Painter and printmaker Wang Gongyi and painter Farooq Hassan, portrayed in the same episode of Oregon Art Beat, have not only obvious differences, but also unexpected commonalities. While each artist is fascinating in his or her own right, comparing and contrasting the two adds depth to the discovery.
Wang Gongyi
Wang Gongyi, born in 1946 in China, grew up in the shadow of the Chinese Revolution. Her mother died when she was a teenager, her high-school classmates shunned her over political power struggles, and she was sent to the countryside where she fed pigs and threshed grain, with the occasional respite of life-drawing practice. Commenting on a photograph of herself from those days, she points out, "I smile no matter what."
When the tumult of China’s Cultural Revolution died down in 1978 and universities reopened, Gongyi made a series of woodblock prints inspired by a revolutionary feminist. The prints were the first steps in what culminated in her stardom in the Chinese art world. "I lucked out in terms of success," is her modest explanation.
Gongyi’s first look at the world outside of communist China was both devastating and inspiring. One of four Chinese artists selected to study in France, she remembers contrasting the Louvre — "magnificent, regal, modern" — with China’s Palace Museum, which she describes as "in ruins." But it was also in France that barriers of language and culture forced her to give up trying to understand in a conventional sense, and encouraged her to experiment with more immediate physical perceptions, which led to a series of paintings of a single conch shell, an experiment she repeated with waves on the Oregon coast.
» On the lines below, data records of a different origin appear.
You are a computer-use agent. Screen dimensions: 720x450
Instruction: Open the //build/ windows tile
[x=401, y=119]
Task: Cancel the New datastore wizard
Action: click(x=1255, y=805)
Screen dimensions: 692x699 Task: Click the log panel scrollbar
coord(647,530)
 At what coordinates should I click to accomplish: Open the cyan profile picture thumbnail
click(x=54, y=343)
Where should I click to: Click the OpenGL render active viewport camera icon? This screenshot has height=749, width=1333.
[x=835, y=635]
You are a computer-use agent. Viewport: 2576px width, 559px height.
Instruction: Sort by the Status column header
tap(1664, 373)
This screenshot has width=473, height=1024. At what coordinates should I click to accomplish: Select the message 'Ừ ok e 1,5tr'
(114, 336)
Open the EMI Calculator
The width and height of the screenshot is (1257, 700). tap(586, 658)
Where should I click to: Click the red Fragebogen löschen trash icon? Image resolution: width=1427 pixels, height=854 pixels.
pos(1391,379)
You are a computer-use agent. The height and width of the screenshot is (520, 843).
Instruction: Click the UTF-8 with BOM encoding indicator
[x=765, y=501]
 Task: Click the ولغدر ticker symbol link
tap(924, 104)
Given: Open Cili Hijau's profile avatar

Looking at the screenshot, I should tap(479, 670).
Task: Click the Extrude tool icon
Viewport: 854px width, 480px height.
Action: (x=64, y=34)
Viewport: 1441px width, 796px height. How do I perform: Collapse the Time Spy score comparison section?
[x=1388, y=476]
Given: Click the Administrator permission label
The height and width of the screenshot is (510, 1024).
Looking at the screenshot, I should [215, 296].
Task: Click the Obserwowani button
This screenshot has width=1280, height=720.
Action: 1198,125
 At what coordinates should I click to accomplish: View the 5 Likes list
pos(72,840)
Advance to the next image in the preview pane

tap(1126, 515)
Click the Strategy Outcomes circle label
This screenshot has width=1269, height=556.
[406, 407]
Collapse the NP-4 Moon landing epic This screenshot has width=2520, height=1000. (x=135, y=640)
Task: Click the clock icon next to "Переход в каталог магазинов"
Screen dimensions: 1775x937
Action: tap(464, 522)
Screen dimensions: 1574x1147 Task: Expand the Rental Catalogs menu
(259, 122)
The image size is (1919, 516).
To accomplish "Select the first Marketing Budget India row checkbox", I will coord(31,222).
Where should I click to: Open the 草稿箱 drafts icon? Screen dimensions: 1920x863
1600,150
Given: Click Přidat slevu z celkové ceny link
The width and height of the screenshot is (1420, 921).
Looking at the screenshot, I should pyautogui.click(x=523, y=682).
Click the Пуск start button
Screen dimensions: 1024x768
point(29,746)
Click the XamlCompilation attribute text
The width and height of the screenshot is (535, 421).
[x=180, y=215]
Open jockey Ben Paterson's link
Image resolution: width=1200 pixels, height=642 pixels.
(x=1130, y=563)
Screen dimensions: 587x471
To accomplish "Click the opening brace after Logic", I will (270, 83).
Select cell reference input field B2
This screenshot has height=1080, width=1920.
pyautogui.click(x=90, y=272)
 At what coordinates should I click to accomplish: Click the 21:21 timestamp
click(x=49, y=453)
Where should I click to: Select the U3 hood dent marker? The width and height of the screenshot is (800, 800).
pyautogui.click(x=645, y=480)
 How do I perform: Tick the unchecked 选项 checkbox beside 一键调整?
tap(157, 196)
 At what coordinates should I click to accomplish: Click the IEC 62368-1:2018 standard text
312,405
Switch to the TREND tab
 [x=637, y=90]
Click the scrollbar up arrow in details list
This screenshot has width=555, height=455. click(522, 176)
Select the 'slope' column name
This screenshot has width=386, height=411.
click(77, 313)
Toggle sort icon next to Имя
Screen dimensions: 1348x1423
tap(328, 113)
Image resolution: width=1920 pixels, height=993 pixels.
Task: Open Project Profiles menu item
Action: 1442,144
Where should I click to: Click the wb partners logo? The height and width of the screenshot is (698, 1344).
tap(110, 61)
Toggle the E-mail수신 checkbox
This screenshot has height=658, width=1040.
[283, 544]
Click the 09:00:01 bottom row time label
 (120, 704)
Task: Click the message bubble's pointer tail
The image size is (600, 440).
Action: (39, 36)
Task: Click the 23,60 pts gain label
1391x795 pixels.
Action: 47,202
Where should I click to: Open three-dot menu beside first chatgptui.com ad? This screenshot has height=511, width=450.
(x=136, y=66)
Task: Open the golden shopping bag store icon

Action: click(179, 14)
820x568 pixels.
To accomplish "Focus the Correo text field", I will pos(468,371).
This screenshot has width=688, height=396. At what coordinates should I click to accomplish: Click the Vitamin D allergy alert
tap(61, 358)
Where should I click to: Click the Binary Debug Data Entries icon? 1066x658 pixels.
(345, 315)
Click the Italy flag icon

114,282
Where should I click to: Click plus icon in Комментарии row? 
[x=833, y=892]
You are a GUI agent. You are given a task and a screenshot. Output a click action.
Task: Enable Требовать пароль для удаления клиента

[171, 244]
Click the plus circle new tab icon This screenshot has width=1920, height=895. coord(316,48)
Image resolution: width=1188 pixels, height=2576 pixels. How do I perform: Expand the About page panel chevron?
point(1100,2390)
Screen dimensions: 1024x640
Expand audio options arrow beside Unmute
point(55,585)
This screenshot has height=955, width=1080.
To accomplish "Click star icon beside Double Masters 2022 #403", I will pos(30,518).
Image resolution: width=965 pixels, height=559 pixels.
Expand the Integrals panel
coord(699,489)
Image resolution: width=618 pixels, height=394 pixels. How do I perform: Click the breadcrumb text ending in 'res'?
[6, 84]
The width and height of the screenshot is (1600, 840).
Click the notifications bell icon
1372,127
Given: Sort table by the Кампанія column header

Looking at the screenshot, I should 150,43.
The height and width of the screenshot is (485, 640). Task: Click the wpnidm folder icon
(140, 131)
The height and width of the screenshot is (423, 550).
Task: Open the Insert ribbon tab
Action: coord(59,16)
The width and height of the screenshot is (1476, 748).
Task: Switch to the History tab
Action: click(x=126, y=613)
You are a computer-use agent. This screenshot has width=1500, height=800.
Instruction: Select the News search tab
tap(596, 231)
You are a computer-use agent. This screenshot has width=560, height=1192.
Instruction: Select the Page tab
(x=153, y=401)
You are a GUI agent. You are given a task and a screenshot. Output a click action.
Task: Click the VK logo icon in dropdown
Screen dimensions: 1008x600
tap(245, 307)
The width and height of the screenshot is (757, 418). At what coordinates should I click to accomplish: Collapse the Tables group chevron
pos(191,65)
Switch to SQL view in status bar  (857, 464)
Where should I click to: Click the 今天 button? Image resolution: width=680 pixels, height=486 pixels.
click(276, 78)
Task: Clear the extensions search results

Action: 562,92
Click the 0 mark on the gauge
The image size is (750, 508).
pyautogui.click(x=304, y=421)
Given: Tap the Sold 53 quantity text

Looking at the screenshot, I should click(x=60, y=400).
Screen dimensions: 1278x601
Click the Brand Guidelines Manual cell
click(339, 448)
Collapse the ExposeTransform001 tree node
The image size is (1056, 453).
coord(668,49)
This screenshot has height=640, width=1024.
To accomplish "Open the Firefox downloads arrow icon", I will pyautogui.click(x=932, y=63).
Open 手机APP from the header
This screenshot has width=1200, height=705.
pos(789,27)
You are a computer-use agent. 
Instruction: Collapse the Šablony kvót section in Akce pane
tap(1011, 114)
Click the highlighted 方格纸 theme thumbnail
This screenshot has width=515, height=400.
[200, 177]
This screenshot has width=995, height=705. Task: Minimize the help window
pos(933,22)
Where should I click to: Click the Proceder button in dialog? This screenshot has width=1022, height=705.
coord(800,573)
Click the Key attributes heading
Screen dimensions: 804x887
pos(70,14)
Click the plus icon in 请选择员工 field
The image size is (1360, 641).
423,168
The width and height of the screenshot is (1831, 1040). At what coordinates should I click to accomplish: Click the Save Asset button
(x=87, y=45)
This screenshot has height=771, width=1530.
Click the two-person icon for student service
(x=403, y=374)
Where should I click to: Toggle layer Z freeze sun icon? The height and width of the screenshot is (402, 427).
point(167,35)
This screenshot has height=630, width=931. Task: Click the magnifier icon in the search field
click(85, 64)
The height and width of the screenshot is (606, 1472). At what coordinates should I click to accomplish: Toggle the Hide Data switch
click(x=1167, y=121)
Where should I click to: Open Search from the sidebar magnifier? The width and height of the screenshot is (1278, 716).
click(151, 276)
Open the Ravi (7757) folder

Invited by Portland Art Museum curator Gordon Gilkey to be an artist-in-residence at the Pacific Northwest College of Art, Gongyi found her new home. Though she has accepted invitations to show her work — including her painting "Multnomah Falls" — in China, she has lived in Portland for a decade.
"Spending 10 years here has rejuvenated me mentally and physically," the artist says.
Farooq Hassan
Farooq Hassan, who has lived in Portland for only two years, fled his native Iraq, leaving behind not only all his work, but his fame. The designer of more than 80 stamps for the Iraqi government and the creator of a stylistically diverse body of work well-known in his native country, the artist now paints in the kitchen of his tiny apartment.
"This painting is the only thing in here," Hassan says. "I don’t feel that I’m in a small place. I feel just me and the painting."
Born in 1939, Hassan has an art career that stretches back a half-century. Here, in a country where his work is practically unknown, he has begun the process of rebuilding his reputation.
"I want to create a beautiful painting," Hassan explains. "The first thing I choose: the woman. The woman is beautiful, of course. I believe the woman is the origin of life."
Over the years, Hassan’s women have undergone some changes. He used to paint veiled women, but these days the women in his paintings wear no veils: "This woman is the truth; the truth is open."
Starting all over again late in life and far from his origins is, Hassan allows, like losing himself, "but I try to renew myself." It is not difficult to imagine eight years from now when this masterful artist who was once a national treasure in Iraq, has found the same rejuvenation Gongyi describes and has secured his rightful place in Portland, which he, to our great good fortune, has chosen to call home.
What stands out among Wang Gongyi and Farooq Hassan’s commonalities is that Portland welcomed both of them, and they, in turn, are enriching all of us.